Come rendere calpestabile un tetto in lamiera a doppia aggraffatura?
Un rivestimento per terrazzo esterno, da solo, non rende praticabile come terrazza una copertura in lamiera a doppia aggraffatura.
Prima della posa, un progettista strutturale e un’impresa specializzata devono verificare se la struttura del tetto e la copertura a doppia aggraffatura possano sopportare il peso delle lastre e i carichi derivanti dall’uso. Devono inoltre essere considerati la pendenza del tetto, il deflusso delle acque, la protezione contro il sollevamento dovuto al vento e la protezione anticaduta.

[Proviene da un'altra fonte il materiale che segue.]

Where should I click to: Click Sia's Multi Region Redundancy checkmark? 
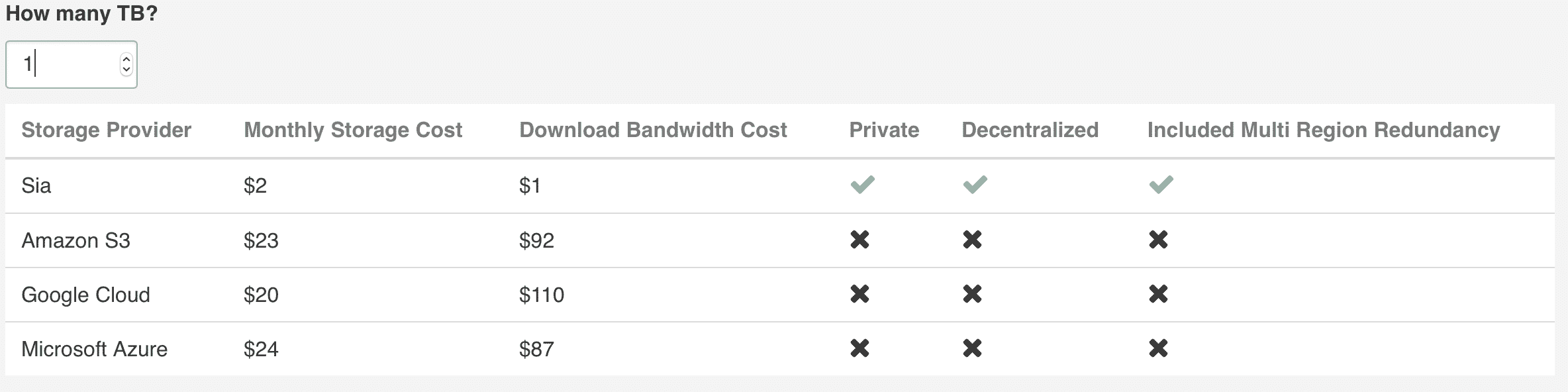coord(1161,185)
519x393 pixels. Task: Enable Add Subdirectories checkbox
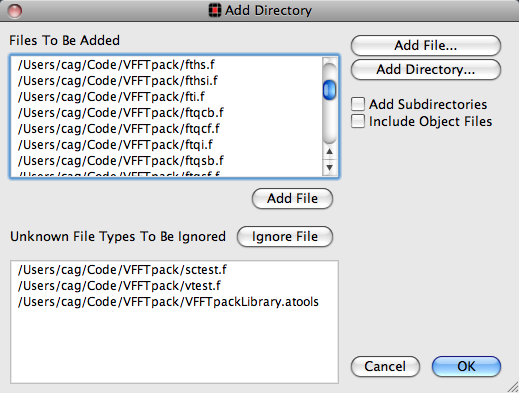pyautogui.click(x=358, y=104)

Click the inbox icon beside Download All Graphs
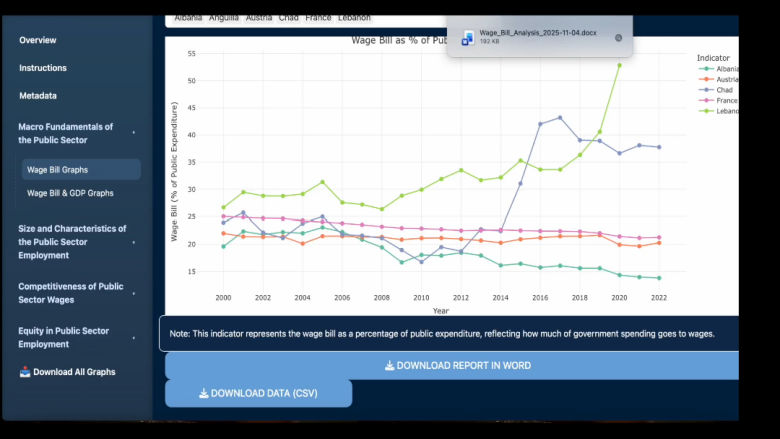(25, 372)
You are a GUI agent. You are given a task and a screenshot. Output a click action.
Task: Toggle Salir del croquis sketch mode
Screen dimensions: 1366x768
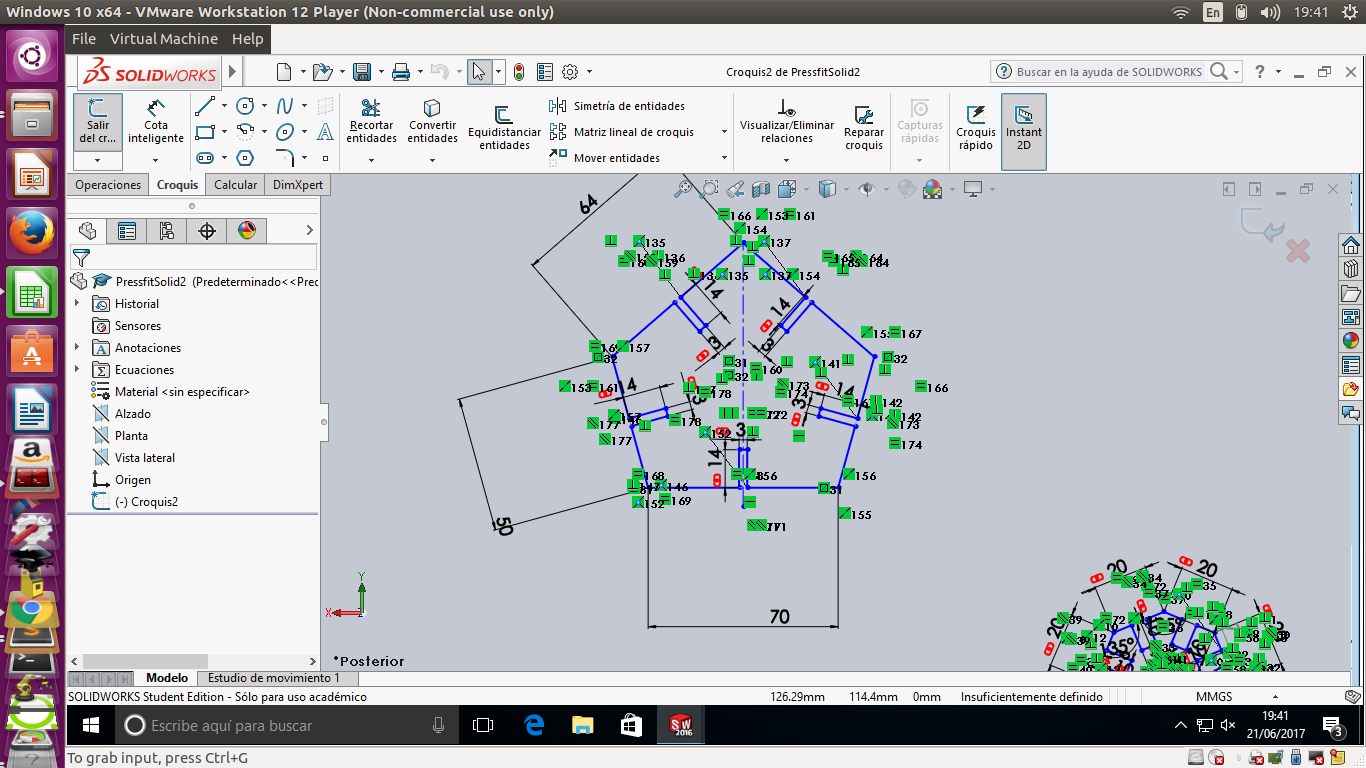tap(98, 123)
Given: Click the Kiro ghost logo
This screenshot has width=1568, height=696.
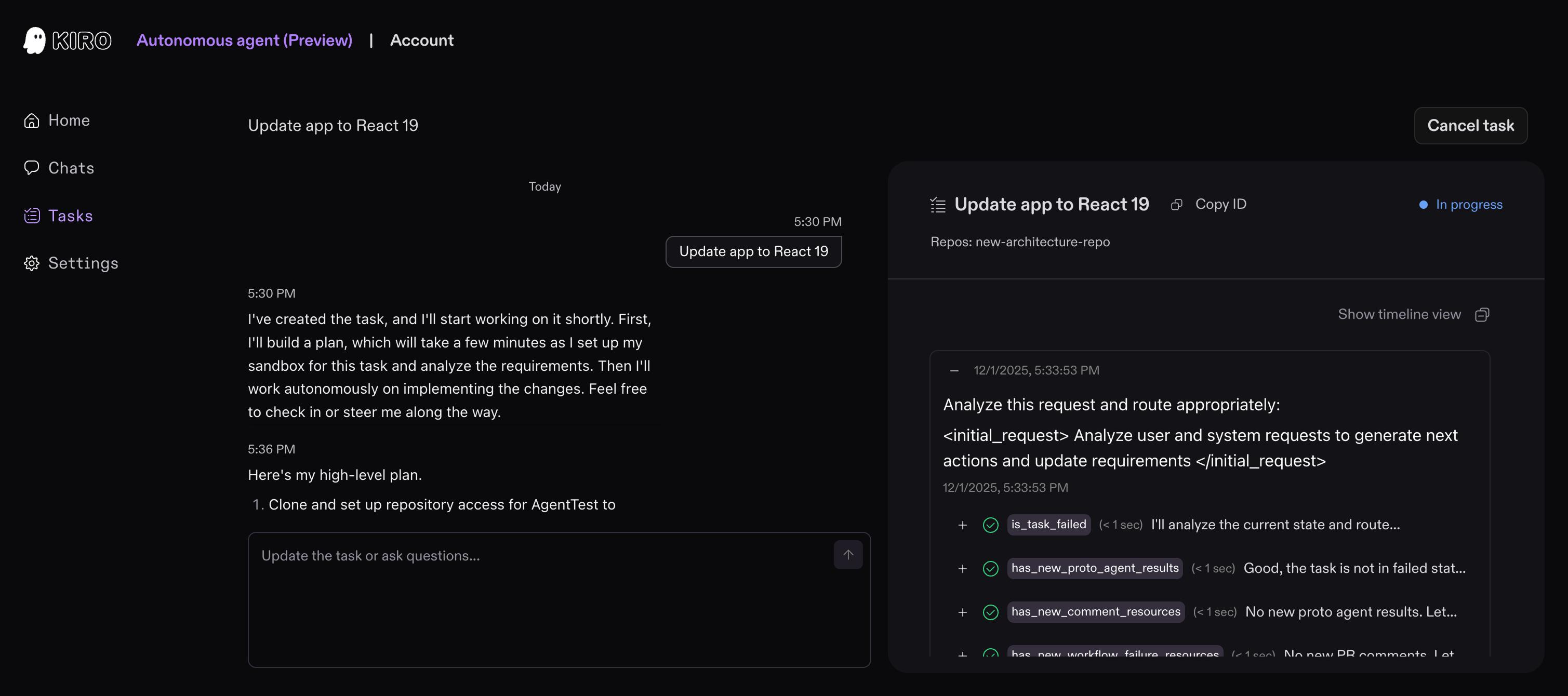Looking at the screenshot, I should [x=35, y=40].
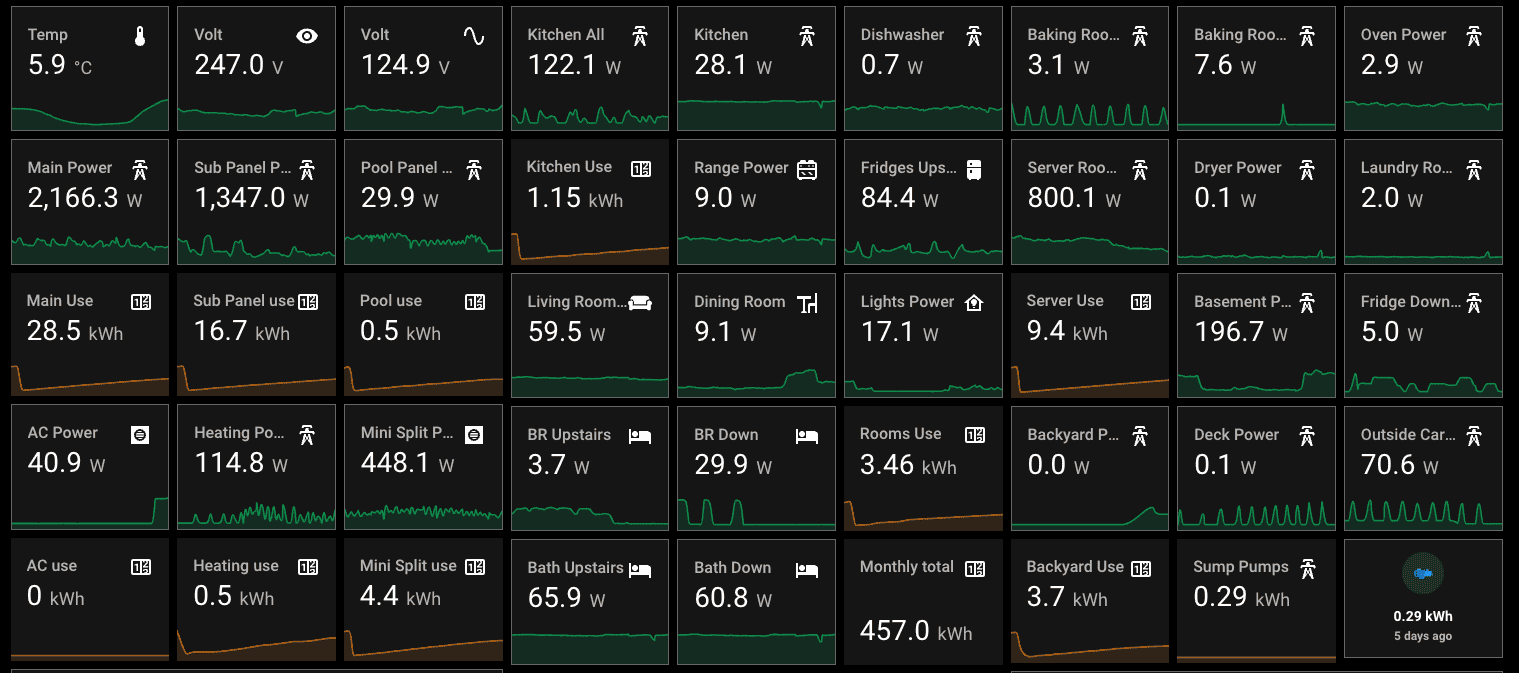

Dopo la conferma dell’idoneità, le lastre da esterno elastiche WARCO in granulato di gomma legato con PU possono essere posate come strato superficiale. Le lastre vengono appoggiate liberamente sulla copertura in lamiera integra, senza essere né avvitate né incollate alla lamiera. Quest’ultima rimane quindi lo strato di tenuta all’acqua.
Le precipitazioni attraversano le lastre a pori aperti e defluiscono successivamente lungo la pendenza del tetto.

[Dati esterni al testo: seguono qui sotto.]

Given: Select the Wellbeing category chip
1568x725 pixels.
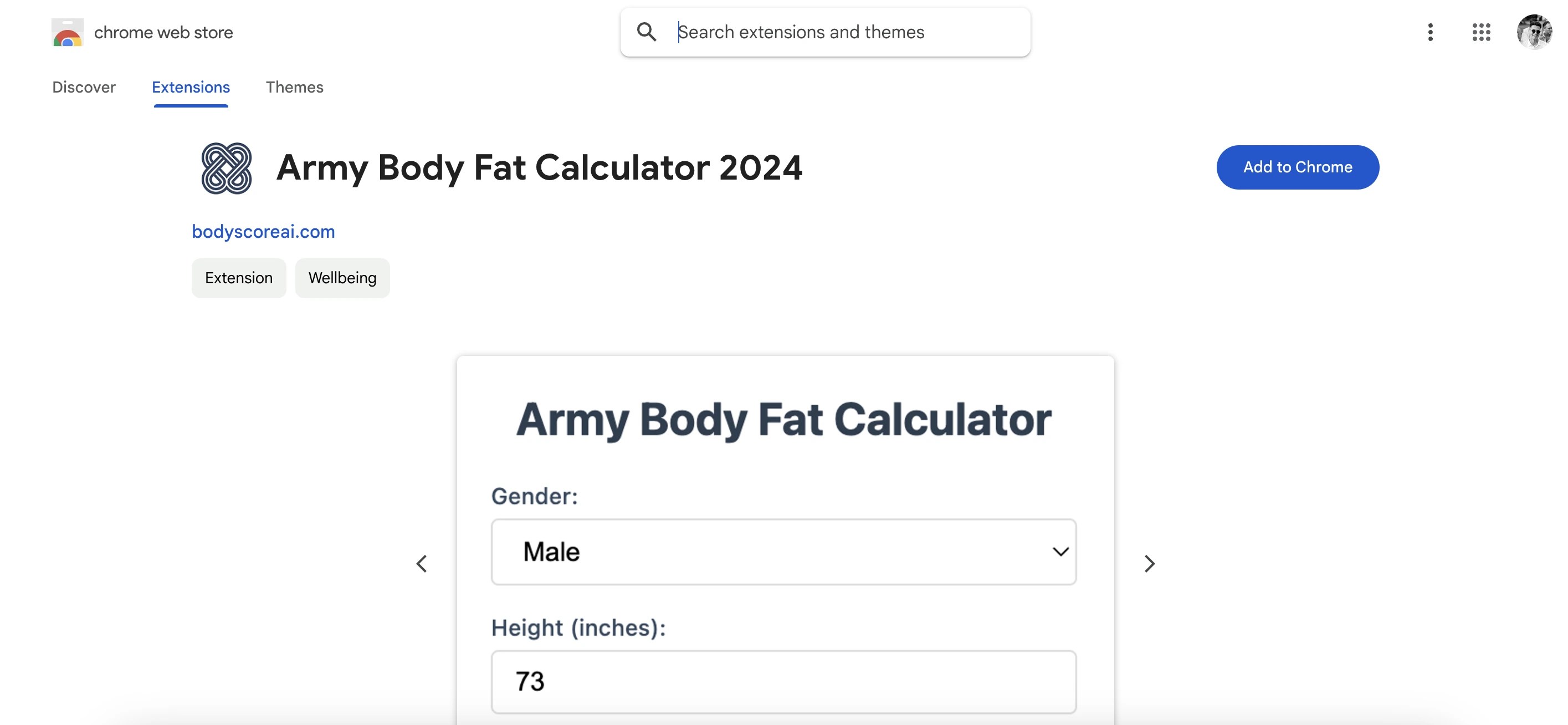Looking at the screenshot, I should [x=342, y=278].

Le aggraffature doppie sporgono dalla superficie della lamiera di circa 2,5 a 3 cm. In corrispondenza delle aggraffature vengono fresate scanalature sul lato inferiore delle lastre, nelle quali si inseriscono le aggraffature; le lastre appoggiano sulla lamiera tra le aggraffature.
Lo spessore delle lastre deve superare l’altezza delle aggraffature di almeno 1 cm. A questo scopo si impiegano lastre con spessore di 4 cm. Le scanalature non devono indebolire le lastre in misura non ammissibile né ostacolare i movimenti termici della copertura in lamiera.
La protezione contro lo scorrimento e il sollevamento dovuto al vento deve essere progettata per il singolo tetto. Prima della posa, eventuali danni alla lamiera, alle aggraffature o ai raccordi devono essere riparati da un’impresa specializzata.